Oggi tutto si è trasferito nel web, emozioni incluse. Le piazze come luoghi di incontro e di scambio di opinione si sono trasferite nei social network dove, pur viaggiando tutto più velocemente, si è persa la possibilità di creare massa critica necessaria a portare avanti qualsiasi progetto.
Ogni scelta viene calata dall'alto senza che nessuno riesca a far nulla per far valere i propri diritti. Nel comparto delle professioni tecniche lo sappiamo tutti molto bene e pur conoscendo la situazione, c'è un senso d'impotenza che castra ogni attività intellettuale degna di nota. Dal 2006 a oggi i professionisti hanno assistito all'imbarbarimento culturale della loro professione voluto da pochi inetti che hanno sacrificato il concetto di qualità sull'altare della convenienza economica e dell'utile.
Con queste poche righe non voglio però proporvi una crono-storia di quanto accaduto nell'ultimo decennio, chi l'ha vissuto sa bene di cosa sto parlando. Piuttosto voglio parlarvi di cosa fare per riprendere in mano le redini del vostro futuro. Non che sia un mago o abbia la bacchetta magica, ma se c'è una cosa che so per certo è che se la strada è dura vuol dire che è quella giusta.
E' necessario creare "massa critica", un'aggregazione spontanea di gruppi disomogenei che con la sua carica di contestazione può smuovere le fondamenta di un sistema marcio. Le possibilità sono minime e la posta in gioco è alta. Ma sempre meglio che continuare a lamentarsi su Facebook o Twitter, o no?
Il prossimo 27 febbraio si troveranno a Roma un gruppo di professionisti e di libere associazioni dell'area tecnica per parlare di una nuova riforma delle professioni. Si parlerà di previdenza, di prestazioni professionali, tariffe e di quel concetto di dignità che anche la Corte di giustizia europea ha tolto ai professionisti.

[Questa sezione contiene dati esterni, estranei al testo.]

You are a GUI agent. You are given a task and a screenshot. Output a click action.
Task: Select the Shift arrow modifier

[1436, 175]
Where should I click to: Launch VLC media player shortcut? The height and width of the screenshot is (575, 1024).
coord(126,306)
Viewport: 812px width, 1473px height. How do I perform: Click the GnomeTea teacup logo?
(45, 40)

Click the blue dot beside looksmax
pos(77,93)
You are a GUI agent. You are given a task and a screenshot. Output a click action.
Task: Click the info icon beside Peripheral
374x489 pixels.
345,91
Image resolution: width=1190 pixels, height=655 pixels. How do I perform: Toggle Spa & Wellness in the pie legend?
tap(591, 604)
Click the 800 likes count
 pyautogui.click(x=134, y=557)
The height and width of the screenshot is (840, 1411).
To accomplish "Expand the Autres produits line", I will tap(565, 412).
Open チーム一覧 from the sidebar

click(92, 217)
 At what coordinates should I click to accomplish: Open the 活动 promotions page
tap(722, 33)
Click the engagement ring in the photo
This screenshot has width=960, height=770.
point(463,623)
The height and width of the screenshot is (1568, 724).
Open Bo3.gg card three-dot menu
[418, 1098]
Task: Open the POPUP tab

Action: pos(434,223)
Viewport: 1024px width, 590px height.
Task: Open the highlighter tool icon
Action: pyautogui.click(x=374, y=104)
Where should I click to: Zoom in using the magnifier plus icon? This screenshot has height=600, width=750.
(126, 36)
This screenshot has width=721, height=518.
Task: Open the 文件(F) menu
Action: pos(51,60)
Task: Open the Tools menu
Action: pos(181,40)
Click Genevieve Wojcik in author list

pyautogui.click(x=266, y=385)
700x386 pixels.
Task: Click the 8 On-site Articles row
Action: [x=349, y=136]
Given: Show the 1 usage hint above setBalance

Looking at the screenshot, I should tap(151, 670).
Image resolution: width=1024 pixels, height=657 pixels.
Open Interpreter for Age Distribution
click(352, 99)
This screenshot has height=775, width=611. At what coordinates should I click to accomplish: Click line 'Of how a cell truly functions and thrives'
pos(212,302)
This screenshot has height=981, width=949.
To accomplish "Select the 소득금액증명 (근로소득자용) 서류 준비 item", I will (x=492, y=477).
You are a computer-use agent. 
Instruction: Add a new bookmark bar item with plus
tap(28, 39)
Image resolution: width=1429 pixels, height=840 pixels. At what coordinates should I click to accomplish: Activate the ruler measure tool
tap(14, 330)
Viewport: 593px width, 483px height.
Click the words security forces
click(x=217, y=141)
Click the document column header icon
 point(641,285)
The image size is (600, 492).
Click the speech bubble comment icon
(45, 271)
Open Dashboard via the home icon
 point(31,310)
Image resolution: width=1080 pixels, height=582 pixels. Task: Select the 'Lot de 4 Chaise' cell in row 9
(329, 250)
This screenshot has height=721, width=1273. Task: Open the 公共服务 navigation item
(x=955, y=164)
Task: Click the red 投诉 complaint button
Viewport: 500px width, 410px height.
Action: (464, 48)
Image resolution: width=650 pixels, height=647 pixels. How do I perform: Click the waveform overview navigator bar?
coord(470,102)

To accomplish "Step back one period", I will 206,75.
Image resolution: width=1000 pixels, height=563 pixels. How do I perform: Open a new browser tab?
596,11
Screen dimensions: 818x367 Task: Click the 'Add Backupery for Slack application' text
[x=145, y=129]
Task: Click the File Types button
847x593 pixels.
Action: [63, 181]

Non so se sarà l'occasione giusta per porre le basi di un rinascimento delle professioni. I segnali propendono da entrambe le parti. Tra quelli negativi vi è sempre la malattia di cui purtroppo siamo vittima tutti noi italiani: il presidenzialismo, la voglia di essere leader, anche di un gruppo di quattro gatti. La tendenza a creare nuove associazioni, comitati, federazioni, sindacati che nella migliore delle ipotesi offrono la possibilità di passare allegramente qualche pomeriggio in compagnia (sempre sui social però perché ad alzare il culo dalla poltrona si consumano troppe calorie!).
Tra i segnali positivi che mi fanno pensare e sperare possa essere la volta buona (e non #lavoltabuona), c'è che diversamente dal passato qualcuno si è reso conto dell'importanza di riunire le tante sigle affinché si arrivi a creare massa critica e sottoscrivere liberamente un documento programmatico unitario, un vero e proprio manifesto dei professionisti.
Il mondo sta cambiando, ma chi dice che lo stia facendo in meglio?Nessuno, ma certamente ognuno può decidere di restare spettatore o mettersi in gioco per costruire qualcosa di buono. Non so voi, ma io un salto a Roma lo farò certamente!